Provided passage:
Those are some long names.


----------



## Anduril (Feb 25, 2002)

Ok

I had the little Hope that Nimawae's had used her real name...

But...well...yours are very loooong too...



Hope Nimawae's


----------



## bunnywhippit (Feb 25, 2002)

Good idea Nimwae's!

With bunnywhippit i am:

Orc: Grommazh the Malicious (darn right i was Malicious)
Dwarf: Gralin Cloudcryer (oh, i like cloudcryer!)
Hobbit: Goldilocks Smallburrow from Willowbottom (Goldilocks! lmao)
Elf: Nefrûn (nice!)

According to the ancient scrolls of the Red Book of Westmarch bunnywhippit was a Revered Brandybuck.


----------



## UngattTrunn475 (Feb 25, 2002)

Elf: Thaurcarkaion
What kind of name is that? 
Orc: Azdreg the Bloody-handed
This one is okay, but bloody handed? 
Hobbit: Andwise Hilldweller from Pincup
I like this one
Dwarf: Fáin Emeraldhands
I love this one!

I wonder how they do that...


----------



## chant (Mar 2, 2002)

This was great

My names were:

Orc name: Goluk the One-eyed (that doesn't sound very good, does it?)
Hobbit name: Belladonna Chubb from Bywater
Elf name: Burzlóm (and also Burzlómiel, Burzlómien and Burzlómwen)
Dwarf name: Glóin Rubybow

And according to the ancient scrolls of the Red Book of Westmarch I was a Daring Barrow-wight

There were also some other nice things on that website, the quiz is very nice!


----------



## Khamul (Mar 4, 2002)

I did one other thing at the site

According to the ancient scrolls of the
Red Book of Westmarch 

I was a Treacherous Black Rider.

Exercises:
a – Answer these about the name-generator forum thread:
(i) What dwarf name did bunnywhippit get?
(ii) What hobbit name did UngattTrunn475 get?
(iii) According to the Red Book of Westmarch, what was Khamul?
b – From the name-generator forum thread, write out the portion starting with "Elf: Nefrûn (nice!)" and going on through "UngattTrunn475 (Feb 25, 2002)".

Dataset entries:

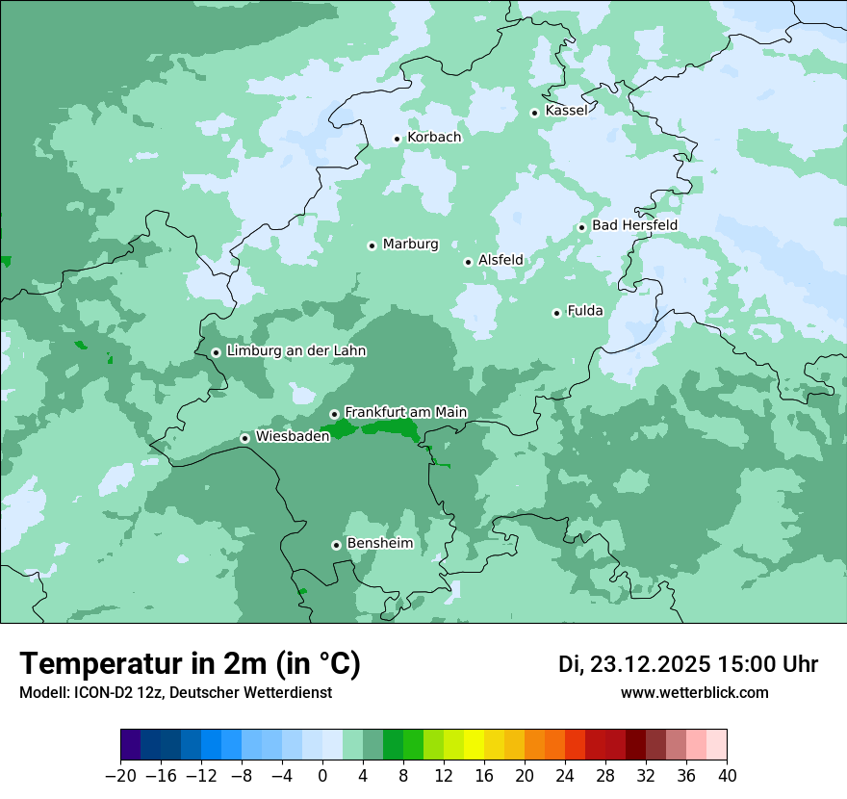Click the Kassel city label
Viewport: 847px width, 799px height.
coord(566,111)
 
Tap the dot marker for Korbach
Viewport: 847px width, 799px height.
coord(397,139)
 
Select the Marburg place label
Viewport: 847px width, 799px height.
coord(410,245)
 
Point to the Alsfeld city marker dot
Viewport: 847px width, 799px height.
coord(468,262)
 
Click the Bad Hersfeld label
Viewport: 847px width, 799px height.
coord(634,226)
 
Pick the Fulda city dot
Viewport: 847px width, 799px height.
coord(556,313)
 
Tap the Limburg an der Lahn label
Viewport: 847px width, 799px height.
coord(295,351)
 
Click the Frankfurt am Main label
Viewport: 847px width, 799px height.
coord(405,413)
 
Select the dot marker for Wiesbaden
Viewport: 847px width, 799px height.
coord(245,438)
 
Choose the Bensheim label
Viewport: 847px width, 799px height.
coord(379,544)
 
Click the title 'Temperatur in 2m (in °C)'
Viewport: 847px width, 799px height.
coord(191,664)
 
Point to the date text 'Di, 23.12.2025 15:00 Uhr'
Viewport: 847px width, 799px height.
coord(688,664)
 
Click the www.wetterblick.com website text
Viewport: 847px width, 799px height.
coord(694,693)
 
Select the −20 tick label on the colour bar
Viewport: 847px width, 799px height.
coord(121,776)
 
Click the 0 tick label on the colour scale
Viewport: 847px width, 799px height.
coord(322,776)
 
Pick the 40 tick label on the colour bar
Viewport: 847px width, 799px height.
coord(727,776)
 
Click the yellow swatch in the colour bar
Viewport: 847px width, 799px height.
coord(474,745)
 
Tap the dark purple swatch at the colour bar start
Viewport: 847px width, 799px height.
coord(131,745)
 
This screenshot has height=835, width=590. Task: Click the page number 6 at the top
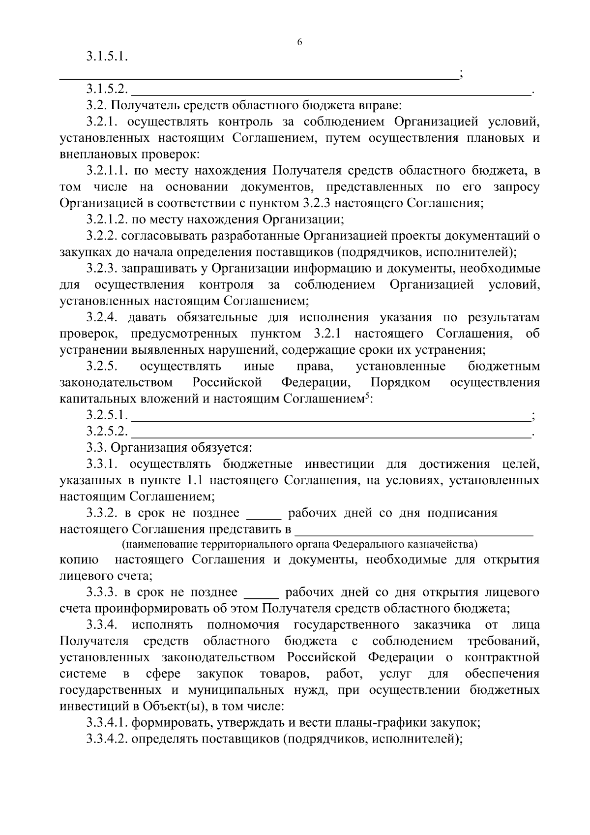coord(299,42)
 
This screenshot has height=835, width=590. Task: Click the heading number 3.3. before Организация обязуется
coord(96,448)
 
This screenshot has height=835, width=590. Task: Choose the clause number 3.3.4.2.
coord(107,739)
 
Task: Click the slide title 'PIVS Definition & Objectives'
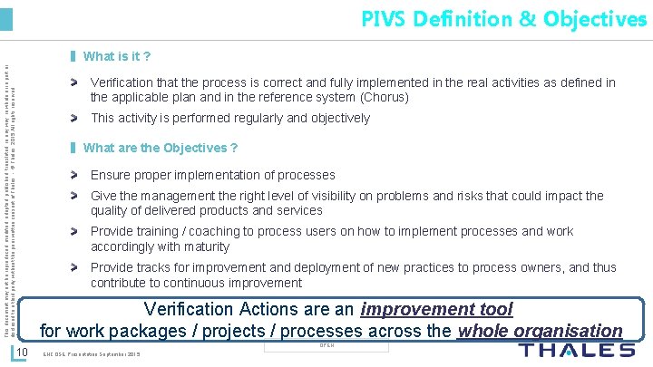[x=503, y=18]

Answers to the problems:
a –
(i) Gralin Cloudcryer
(ii) Andwise Hilldweller from Pincup
(iii) A Treacherous Black Rider

b –
Elf: Nefrûn (nice!)

According to the ancient scrolls of the Red Book of Westmarch bunnywhippit was a Revered Brandybuck.


----------



## UngattTrunn475 (Feb 25, 2002)